City Councilman of San Marino, California
- In office April 25, 1913 – January 14, 1942

Personal details
- Born: Richard H. Lacy August 14, 1866 Marin County, California
- Died: July 3, 1945 (aged 88) Huntington Hospital, Pasadena, California, U.S.
- Resting place: San Gabriel Cemetery, San Gabriel, California, U.S.

= Richard H. Lacy =

American politician and businessman

Richard H. Lacy (August 14, 1866 - July 3, 1945) was an American businessman, politician, and pioneer of San Marino, California, serving as its longtime mayor for 18 years. Prior to his election as mayor, Lacy was a major industrialist, oil tycoon, and real estate developer in the Los Angeles area and city councilman.

== Early years ==
Richard Lacy was born in Marin County, California to British-born businessman William Lacy Sr. and his wife Isabella Rigg Lacy. The Lacy family owned Lacy Manufacturing Company, then one of the largest corporations in California.

William Lacy Sr. moved his family frequently for business opportunities. First meeting his wife in Illinois, the family moved to Marin County, California, where Richard and his brother William Jr. were born, then to San Diego County, California, before finally arriving in Los Angeles in 1875. In Los Angeles, William Sr. found financial success, establishing the Lacy Manufacturing Company in 1887.

=== Takeover of Lacy Manufacturing Co. ===
In 1897, William Lacy Sr. died, leaving Richard Lacy and his brother William Jr. as heirs. The brother-duo bought out their old business partner and successfully heralded the company. Under the ownership of the brothers, the company expanded into the oil industry and real estate.

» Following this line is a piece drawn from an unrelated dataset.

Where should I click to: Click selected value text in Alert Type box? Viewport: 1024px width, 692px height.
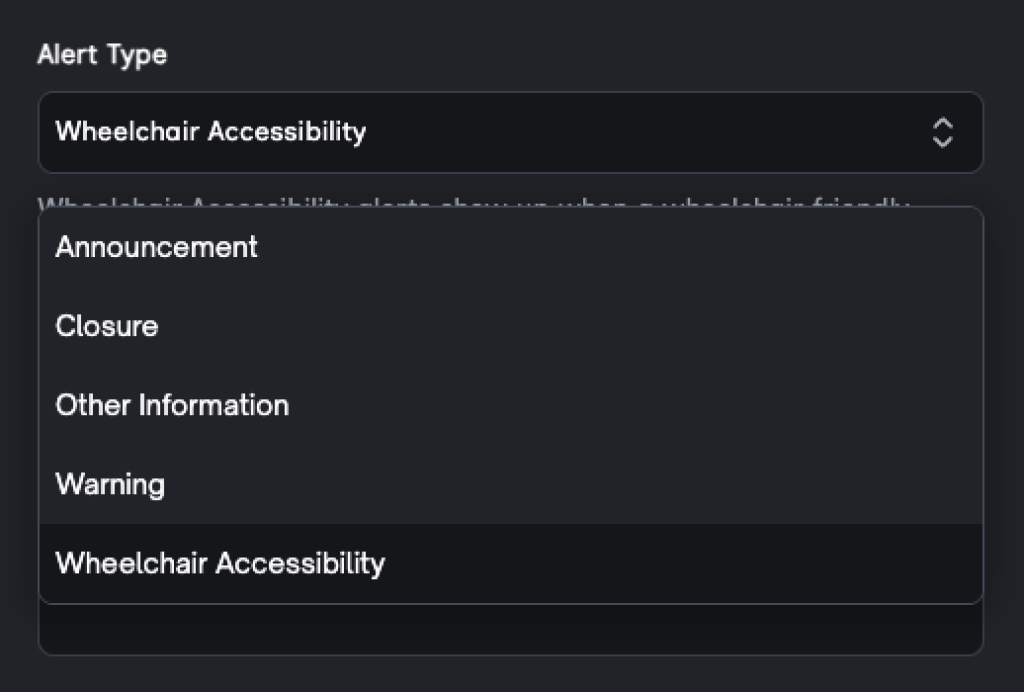[x=211, y=132]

In June 1932, Richard's brother William Lacy Jr. committed suicide, age 67, leaving Richard as the sole owner of Lacy Manufacturing Company.

== Political career ==
Lacy built a home with his wife in 1908 along the border of San Gabriel and South Pasadena. The house was on the San Gabriel side, which eventually incorporated as San Marino five years later. Richard Lacy was an early pioneer of San Marino, serving as a city councilman at the city's founding in 1913. Lacy remained on the city council for 29 years under mayors George S. Patton and William L. Valentine.

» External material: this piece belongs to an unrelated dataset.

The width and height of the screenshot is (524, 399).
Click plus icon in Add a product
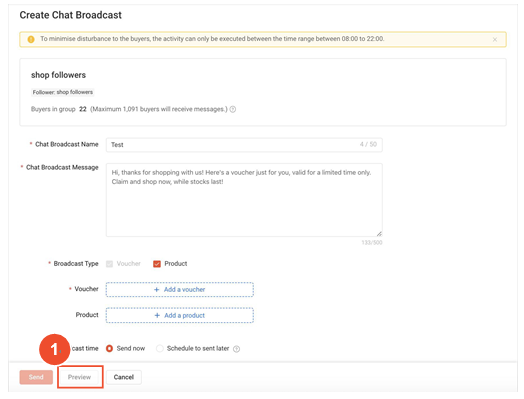(x=157, y=315)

As city councilman, Lacy oversaw the founding of the San Marino Fire Department in 1923. This included a voter initiative to purchase a fire engine, leading to the city's first bond offering. As Mayor, Lacy was noted as a particularly frequent user of the fire department's services at his home.

Lacy's term as mayor began when mayor George S. Patton stepped down for the second and final time. Lacy continued his role as a member of the city council while mayor.

=== Lacy Park ===
Mayor Lacy oversaw the draining of Wilson Lake, which had degraded from a proper lake into a mosquito-infested marsh. The surrounding area became Lacy Park, named in Lacy's honor.

=== Withdrawal from politics ===
Lacy's health began deteriorating in 1942, leading to his resignation as mayor on January 14, 1942. His public appearances became increasingly sporadic, the last occurring in June 1945, as a welcoming party for General George S. Patton, native of San Marino and son of Lacy's longtime colleague Mayor Patton. Lacy died shortly thereafter on July 3, 1945, at nearby Huntington Hospital in Pasadena.

== Personal life ==
Lacy married Maud Sullivan, his first cousin, in 1893 in San Gabriel. Maud and Richard had five daughters and one son, which they raised at their home in San Marino. Maud died of breast cancer in January 1940, age 68.

Maud and Richard's only son, Richard William Lacy, died in 1927, age 33.

Richard Lacy is buried at his family's plot in San Gabriel.